ECW Weekender: Historic Kenmore and Ferry Farm

The City of Fredericksburg, Virginia, has a significant history in America relating back through Colonial times, the Revolutionary War, and the Civil War. Many Colonial patriots  visited or lived in the area, including George Washington, Thomas Jefferson, James Madison, James Monroe, William Fitzhugh, and Fielding Lewis.

Replica Cannonball at Kenmore (Courtesy of the George Washington Foundation)

The Fredericksburg area is the bloodiest land in the United States, the result of four major Civil War battles, Fredericksburg, Chancellorsville, Wilderness, and Spotsylvania Court House. As we approach our Emerging Civil War Symposium, I wanted to point out two historic sites that reflect those histories – Kenmore and Ferry Farm – both owned by the George Washington Foundation.

Washington House at Ferry Farm (Courtesy of the George Washington Foundation)

Ferry Farm was the boyhood home of George Washington from the age of six until manhood. The stories of him chopping down a cherry tree and throwing a quarter across the Rappahannock River would have occurred on this farm in Stafford County, Virginia. In the Civil War, during the Battle of Fredericksburg on December 13, 1862, General Daniel Butterfield’s Fifth Corps was stationed here before going into Fredericksburg.

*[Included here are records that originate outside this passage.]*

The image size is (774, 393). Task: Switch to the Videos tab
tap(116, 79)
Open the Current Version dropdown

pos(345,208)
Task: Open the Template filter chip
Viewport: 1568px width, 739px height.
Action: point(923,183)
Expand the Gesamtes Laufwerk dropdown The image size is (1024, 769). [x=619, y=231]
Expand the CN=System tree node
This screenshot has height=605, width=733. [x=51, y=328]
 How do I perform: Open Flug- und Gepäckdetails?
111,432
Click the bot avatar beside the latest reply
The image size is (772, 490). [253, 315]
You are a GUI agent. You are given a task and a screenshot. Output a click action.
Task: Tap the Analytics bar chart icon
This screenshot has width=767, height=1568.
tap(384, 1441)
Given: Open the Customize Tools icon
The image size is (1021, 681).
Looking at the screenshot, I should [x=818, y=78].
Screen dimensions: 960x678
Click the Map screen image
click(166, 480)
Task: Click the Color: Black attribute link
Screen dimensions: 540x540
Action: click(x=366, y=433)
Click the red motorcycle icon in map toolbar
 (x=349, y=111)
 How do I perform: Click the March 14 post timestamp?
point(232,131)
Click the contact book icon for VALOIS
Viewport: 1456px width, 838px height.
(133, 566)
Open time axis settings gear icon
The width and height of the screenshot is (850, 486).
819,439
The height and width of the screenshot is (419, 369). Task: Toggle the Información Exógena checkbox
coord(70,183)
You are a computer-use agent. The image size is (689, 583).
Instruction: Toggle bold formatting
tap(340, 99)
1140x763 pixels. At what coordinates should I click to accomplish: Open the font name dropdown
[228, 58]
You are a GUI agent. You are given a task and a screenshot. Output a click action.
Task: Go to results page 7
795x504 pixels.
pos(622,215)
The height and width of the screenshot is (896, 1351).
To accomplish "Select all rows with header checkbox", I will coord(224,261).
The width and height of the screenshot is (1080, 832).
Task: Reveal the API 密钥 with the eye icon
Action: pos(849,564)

Historic Kenmore was the plantation home of Fielding Lewis and his wife, Betty Washington Lewis – the sister of George Washington. Fielding served as chairman of the commission to build a gun factory in Fredericksburg, to furnish weapons for the Virginia militia in the Revolutionary War. After the Civil War Battle of Fredericksburg, Kenmore was incorporated into a fortification line to cover the Union retreat from Fredericksburg.  During and after the battles of the Wilderness and Spotsylvania Court House, Kenmore was a Union hospital and a burial ground for 103 Union soldiers.

Kenmore River View and support buildings (Courtesy of the George Washington Foundation)
Ferry Farm Visitor Center (Courtesy of the George Washington Foundation)

While in Fredericksburg, please take the time to visit Historic Kenmore and Ferry Farm.  At the Kenmore visitor center, your tour will start in the gallery at the center, where a guide will start your tour, then take you inside the beautiful Georgian manor. The Ferry Farm visitor center, has displays of colonial and Civil War artifacts. A guide will then take you to the Washington House, where you can view this recently rebuilt replica of the George Washington home, on the site of his original home. Visit the George Washington Foundation website at www.kenmore.org for the hours of operation and more information.